Gas lift valves are the engineered check valves that control gas entry into the tubing at each mandrel location. Three principal valve types are in common use. Bellows-charged valves use a nitrogen-charged bellows as a dome pressure reference; the valve opens when the injection pressure in the annulus rises above the valve's opening pressure, which is set by the nitrogen charge pressure at surface before installation. Pilot-operated valves use a small pilot element to control a larger main port, allowing high injection rates at modest pressure differentials and improving stability in high-rate wells. Throttling valves (also called proportional-response valves) modulate the injection rate continuously rather than opening or closing in a binary fashion, making them useful for wells where precise flow rate control is required to avoid heading or liquid slugging.

Mandrels are the side-pocket or tubing-retrievable housings that hold the gas lift valves. Side-pocket mandrels allow valve replacement using wireline or coiled tubing without pulling the tubing string; this feature is particularly important on offshore wells where workover costs are high. Conventional tubing-retrievable mandrels require the tubing to be pulled to replace valves. Mandrel spacing is calculated during the design phase by constructing a pressure-temperature gradient traverse through the tubing and determining the maximum depth at which each valve can be set, given the available injection pressure and the fluid gradient. The ALS (artificial lift system) designer places mandrels at calculated depths that allow the unloading sequence to progress from the shallowest to the deepest valve while maintaining the minimum operating injection pressure at each step.

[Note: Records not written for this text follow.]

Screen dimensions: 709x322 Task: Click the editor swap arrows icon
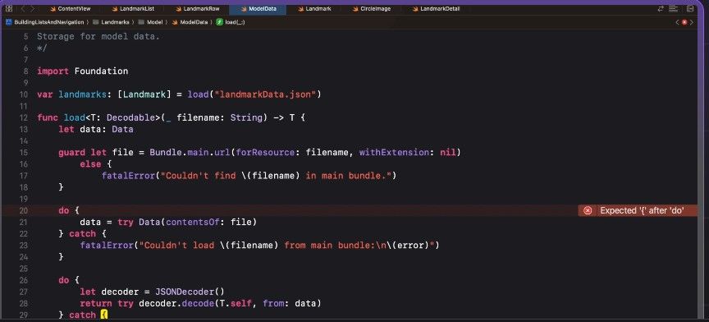[661, 8]
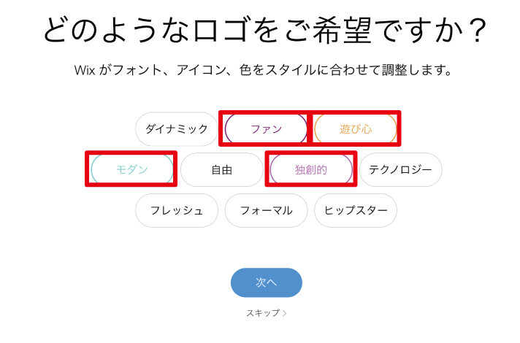Unselect the 独創的 style option

tap(311, 170)
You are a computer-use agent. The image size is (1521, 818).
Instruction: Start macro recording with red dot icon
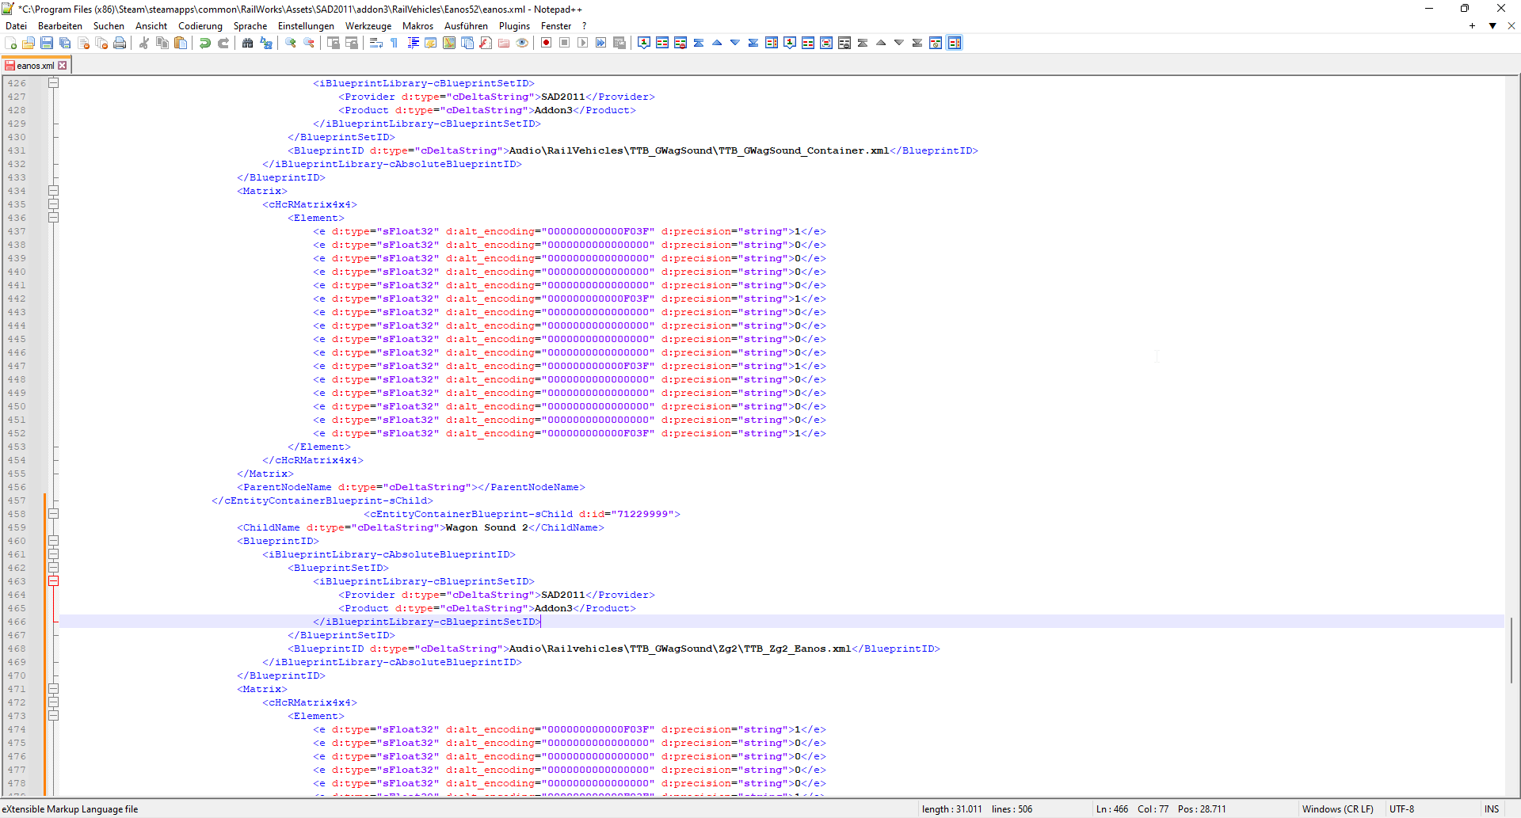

Continuous gas lift is used when the well has sufficient reservoir inflow to maintain a continuous stream of fluids in the tubing. The injection gas rate is optimized to maintain the desired flowing bottomhole pressure (FBHP) while minimizing compressor fuel consumption. Gas-liquid ratio (GLR) is the primary diagnostic parameter; a well producing at a GLR of 150 scf/bbl (27 m3/m3) in a deep well requires significantly more injected gas to unload the column than a well with a natural GLR of 400 scf/bbl (71 m3/m3). Intermittent gas lift is applied to low-productivity wells where continuous injection would over-gas the well and cause liquid fallback. In intermittent operation, a cycle timer or pressure controller closes the injection valve while liquid accumulates in the tubing, then opens it to inject a slug of high-pressure gas that drives the accumulated liquid slug to surface.

Tip: When troubleshooting a gas lift well that is producing below its design rate despite adequate injection pressure, check for valve leak-off using a gas lift valve test bench before pulling the tubing. A leaking upper valve allows gas to short-circuit to the tubing without reaching the operating depth, dramatically reducing the depth of injection and the efficiency of the system. This is one of the most common and easily corrected gas lift problems.

  • Continuous gas lift: the operating mode in which gas is injected at a steady rate to maintain a continuously aerated fluid column.
  • Intermittent gas lift: the cyclic operating mode used in low-PI wells where injection gas is introduced in timed slugs to push accumulated liquid to surface.
  • Gas lift valve (GLV): the pressure-actuated check valve installed in the mandrel that controls gas entry into the tubing.
  • Mandrel: the tubing sub or side-pocket tool that houses the gas lift valve at a specific depth in the tubing string.
  • Unloading: the startup sequence during which each valve above the operating valve is progressively opened and closed to displace kill fluid from the well.
  • GLR (gas-liquid ratio): the ratio of produced gas volume to produced liquid volume, expressed in scf/bbl or m3/m3, used to quantify the natural lift energy available in the well.
  • Kick-off pressure: the injection pressure required to open the shallowest unloading valve and initiate the unloading sequence.